See No One But You

532 57 18
                                    

Minggu pagi, dan weekend yang dimaksud oleh Anta akhirnya tiba.

Sebenarnya kalau boleh jujur, kemarin itu ia tidak ingin meminta Bobby untuk datang, karena tentu semenjak Bobby bukan lagi bagian dari Youth FM membuat laki-laki itu tidak bisa seenaknya untuk berada disekitar Anta seperti ketika dulu mereka masih menjadi rekan senior-junior.

Itulah penyebab utama dimana leher Anta seperti 3x lipat lebih panjang sekarang.

Bobby bilang dia sudah tiba, bersama dengan Seno dan Septian, namun mulai dari 15 menit yang lalu mata Anta tak kunjung menemukan 3 orang laki-laki yang ia maksud.
Anta sedang dalam posisinya yang tidak bisa memegang ponsel, jadi, ia akan mencoba untuk sabar menunggu sedikit lebih lama lagi.

Tadi pagi, ketika ia baru sampai di tempat ini dengan keadaan baru saja mengetahui bahwa acara off air kampus kali ini tidak hanya berhubungan dengan musik, namun juga clothing line dan makanan, Anta yakin sekali Bobby tidak akan bosan untuk menunggunya hingga selesai acara, kalau laki-laki itu memang bersedia.
Maka tadi ketika Bobby bilang akan mengajak kedua sahabatnya itu ikut serta, Anta semakin yakin bahwa meminta laki-laki itu datang bukan satu hal yang buruk juga.

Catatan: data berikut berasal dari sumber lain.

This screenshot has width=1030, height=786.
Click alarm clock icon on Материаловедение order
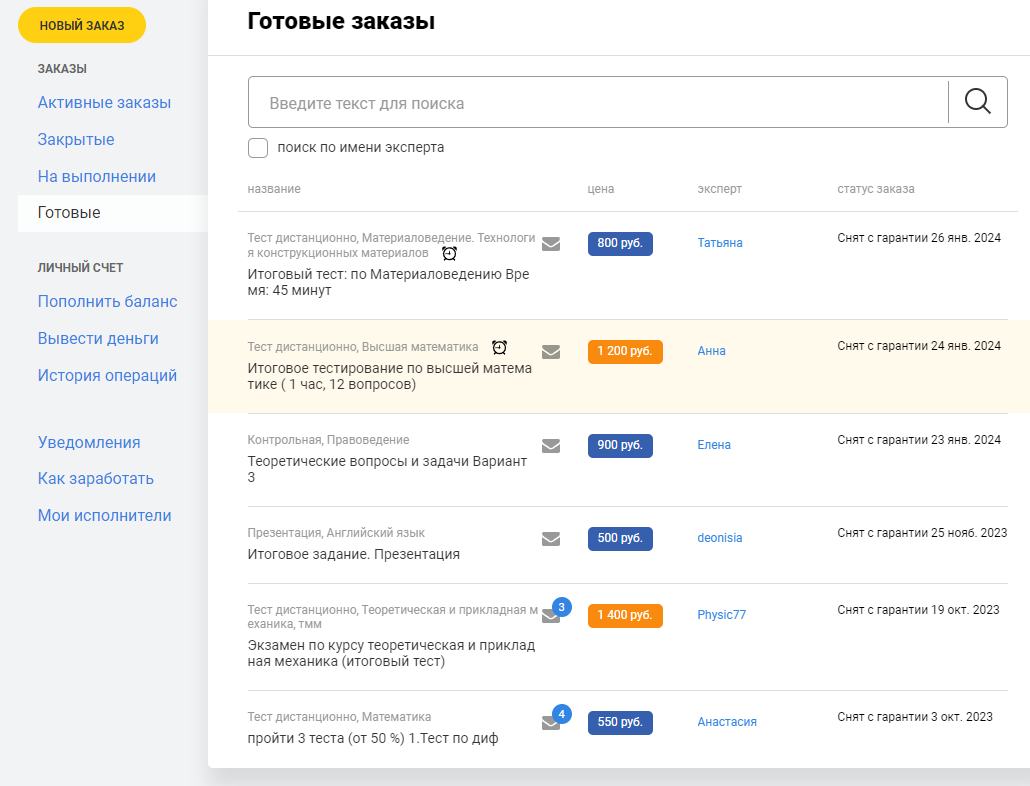click(x=450, y=253)
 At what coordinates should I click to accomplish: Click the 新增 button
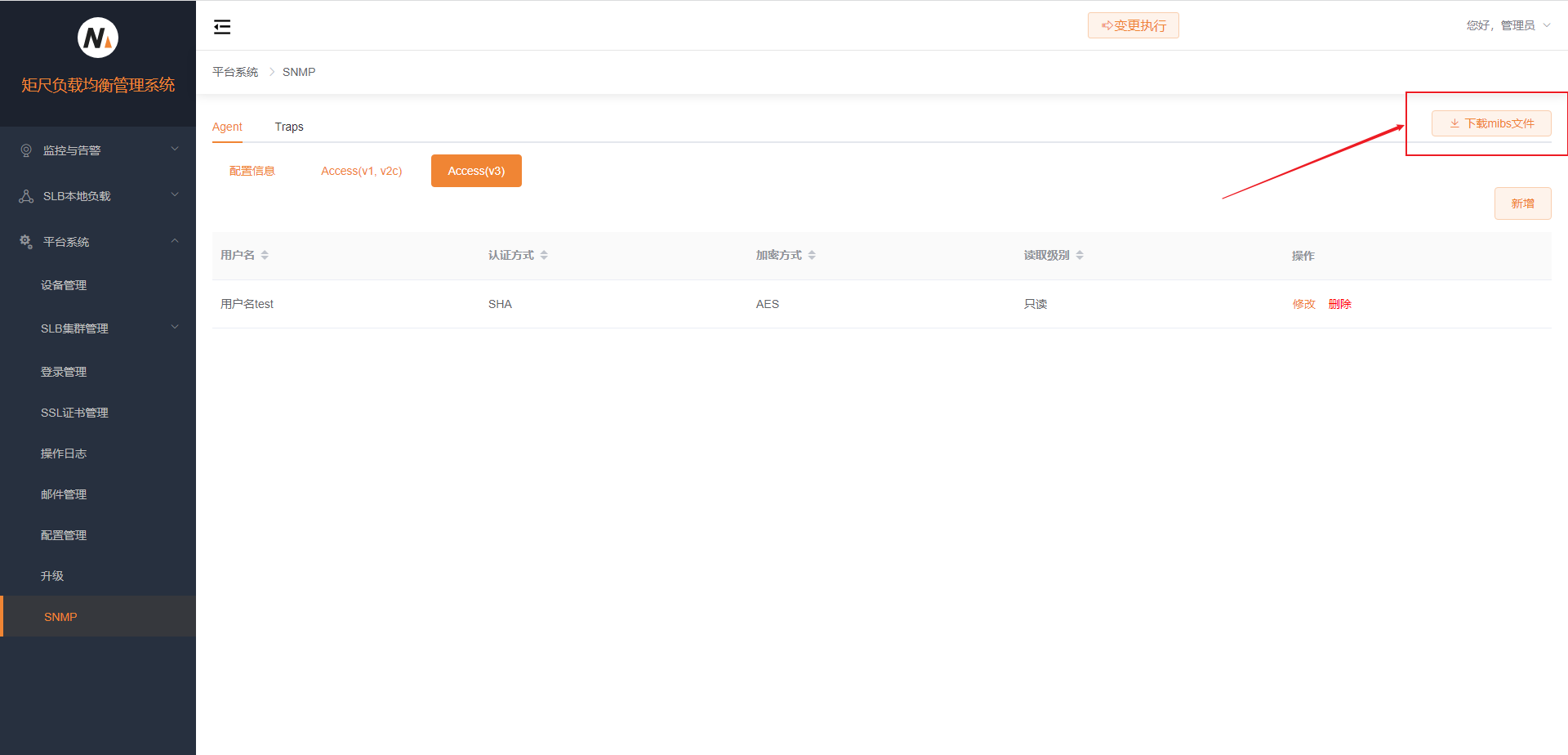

Kendati begitu, entah mengapa jantungnya tiba-tiba berdebar, padahal bukan kali ini saja mereka bertemu pada sebuah acara seperti ini.
Anta berpikir, mungkin karena ada Bagus disitu sebagai rekan penyiar dari stasiun radio yang sama-sama menjadi bagian dalam acara itu lah, maka perasaannya sedikit tidak bisa tenang.
Namun yang terpenting adalah, Anta sudah jujur terhadap Bobby tentang yang satu ini.

Setidaknya kali ini Anta sudah tahu harus bagaimana kalau bayinya itu mengambek lagi...

Anta tersenyum kecil menyadari pikirannya barusan.

Tanpa Anta tahu, gesturnya barusan, mengundang sedikit keingin tahuan mantan kekasihnya yang ternyata sama sekali tidak lepas mengawasi dirinya sedari tadi.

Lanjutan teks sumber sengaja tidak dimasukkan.